Mandip Singh headshot

Mandip Singh '21


Mandip Singh

As a young child in India, Mandip Singh watched his father head off to America hoping to set up a new life for his loved ones. By the time he turned seven, the family was able to reunite in Melrose, MA, where they have worked extremely hard ever since running a restaurant and living out the American Dream.

“My parents broke their backs so that I could have the opportunity to go to college,” Singh says. “I’ve put pressure on myself to achieve as soon as possible in order to help the ones who have helped me.”

The junior Accounting major knew early on that one of the best ways to set himself up for a job right out of college was to land a relevant internship, so he quickly sought out the University’s Office of Career Services and Employer Relations. That led to Singh’s first internship in the Framingham State University Business Office.

“I am constantly in the Career Services Office seeking advice from Internship Coordinator Jill Gardosik and Director Dawn Ross. They helped me get two internships and got me involved in the Suitable Solutions Program, which teaches you about professional skills, provides you with $100 for attire and can help you land internships and jobs at companies like TJX.”

As a sophomore, Singh landed another high-impact internship at the CPA (Certified Public Accountant) firm Paresky Flitt & Co.
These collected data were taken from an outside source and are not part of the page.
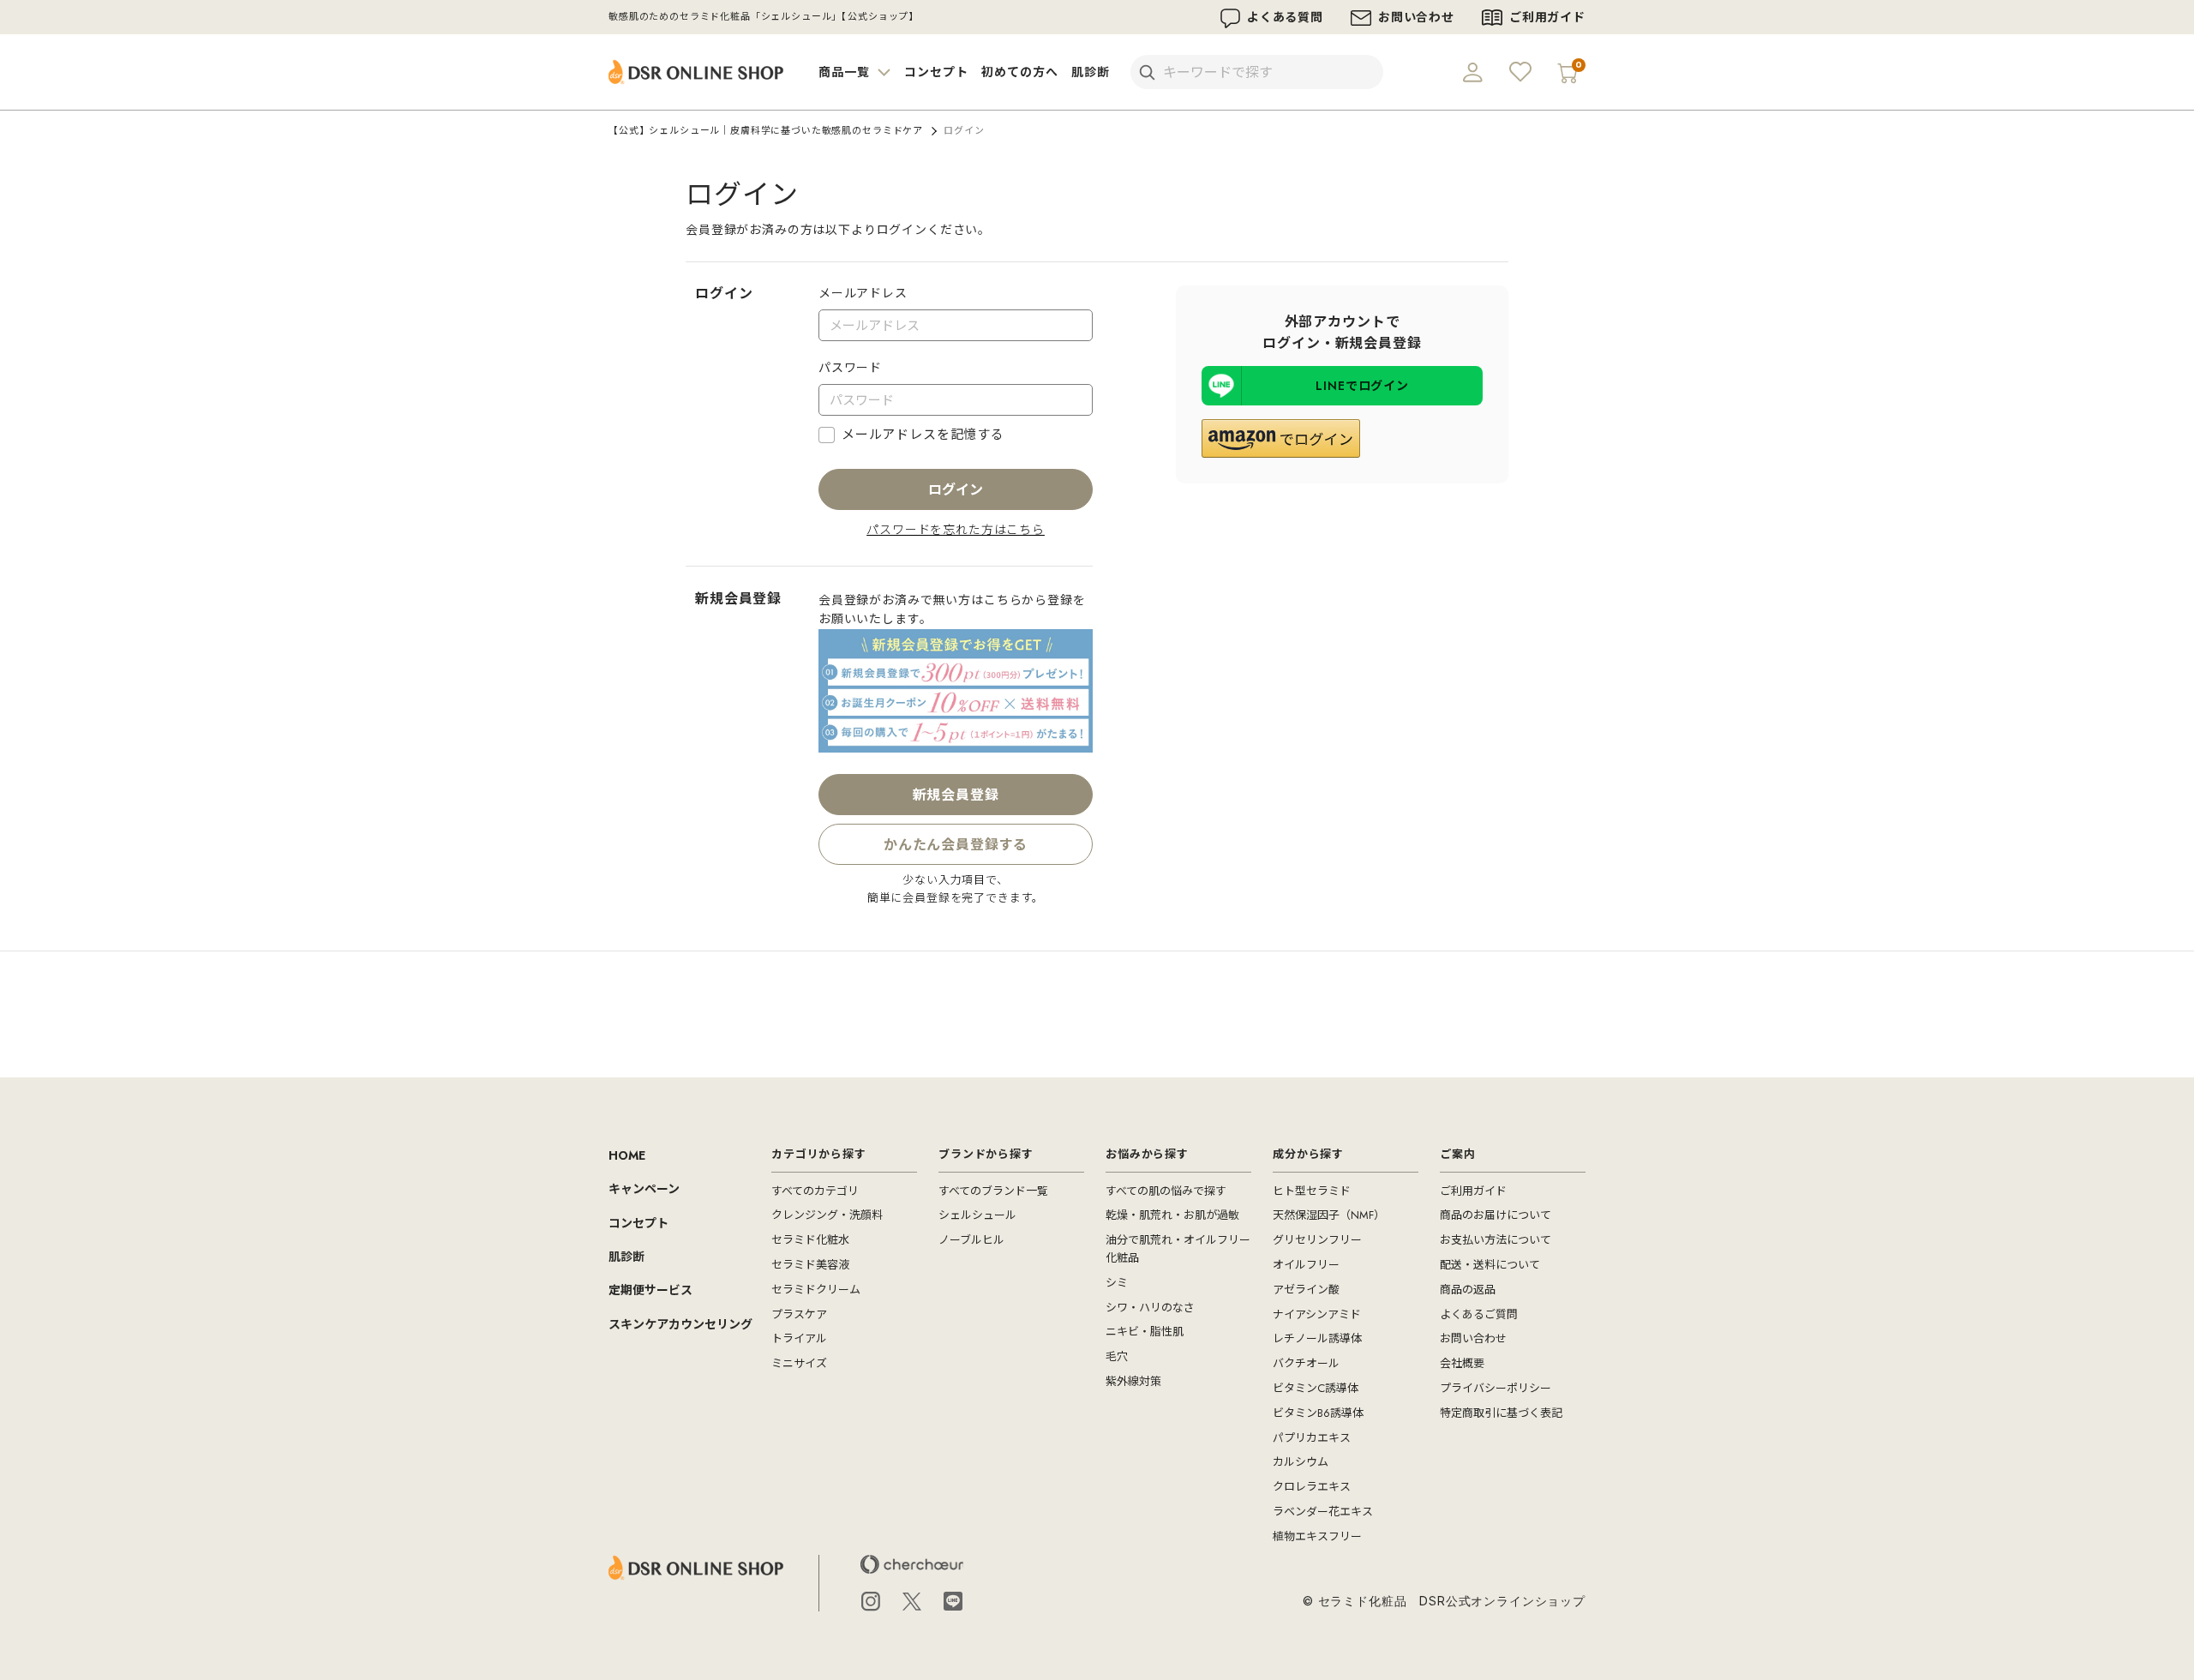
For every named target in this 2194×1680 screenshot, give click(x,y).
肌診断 (1090, 72)
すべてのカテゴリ (815, 1191)
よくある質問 (1285, 17)
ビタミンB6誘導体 (1318, 1413)
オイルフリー (1306, 1265)
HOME (626, 1155)
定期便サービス (650, 1290)
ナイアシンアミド (1317, 1314)
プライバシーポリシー (1495, 1388)
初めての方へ (1019, 72)
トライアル (799, 1338)
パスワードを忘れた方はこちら (955, 529)
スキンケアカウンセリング (680, 1324)
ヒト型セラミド (1312, 1191)
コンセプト (936, 72)
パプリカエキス (1312, 1438)
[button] (1281, 438)
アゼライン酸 (1306, 1289)
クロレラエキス (1312, 1487)
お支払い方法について (1495, 1240)
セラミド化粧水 (810, 1240)
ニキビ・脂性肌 (1145, 1331)
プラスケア (799, 1314)
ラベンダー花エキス (1323, 1511)
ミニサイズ (799, 1363)
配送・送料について (1490, 1265)
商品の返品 (1468, 1289)
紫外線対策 (1133, 1381)
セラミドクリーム (815, 1289)
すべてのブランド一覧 (993, 1191)
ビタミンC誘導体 (1315, 1388)
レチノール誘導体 (1317, 1338)
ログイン (955, 490)
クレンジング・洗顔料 (827, 1215)
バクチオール (1306, 1363)
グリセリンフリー (1317, 1240)
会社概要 (1462, 1363)
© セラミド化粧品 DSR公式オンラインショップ (1444, 1600)
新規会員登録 (956, 795)
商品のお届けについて (1495, 1215)
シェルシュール (977, 1215)
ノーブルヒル (971, 1240)
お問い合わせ (1416, 17)
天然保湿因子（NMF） (1329, 1215)
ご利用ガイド (1547, 17)
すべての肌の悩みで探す (1166, 1191)
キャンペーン (644, 1188)
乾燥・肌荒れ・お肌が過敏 (1172, 1215)
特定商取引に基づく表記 (1501, 1413)
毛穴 (1117, 1356)
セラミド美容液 (810, 1265)
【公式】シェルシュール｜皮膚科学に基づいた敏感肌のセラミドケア (765, 130)
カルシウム (1300, 1462)
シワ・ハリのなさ (1150, 1307)
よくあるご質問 (1479, 1314)
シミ (1117, 1283)
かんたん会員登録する (956, 850)
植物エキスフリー (1317, 1536)
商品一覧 (845, 72)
While there, he gained valuable contacts and took a big step toward his ultimate goal of working for one of the “Big 4” accounting firms (KPMG, Ernst & Young, Deloitte and PricewaterhouseCoopers). By the time he graduates from Framingham State, he will have completed at least three internships.

“When I started college, I was really concerned about having a job right after graduation, but now I feel very confident that I have the skills and connections to line something up right away,” Singh says.

He is also passionate about giving back, and says he would love to start a nonproft organization one day that provides psychological treatment to people in his native India, where mental health conditions are often ignored.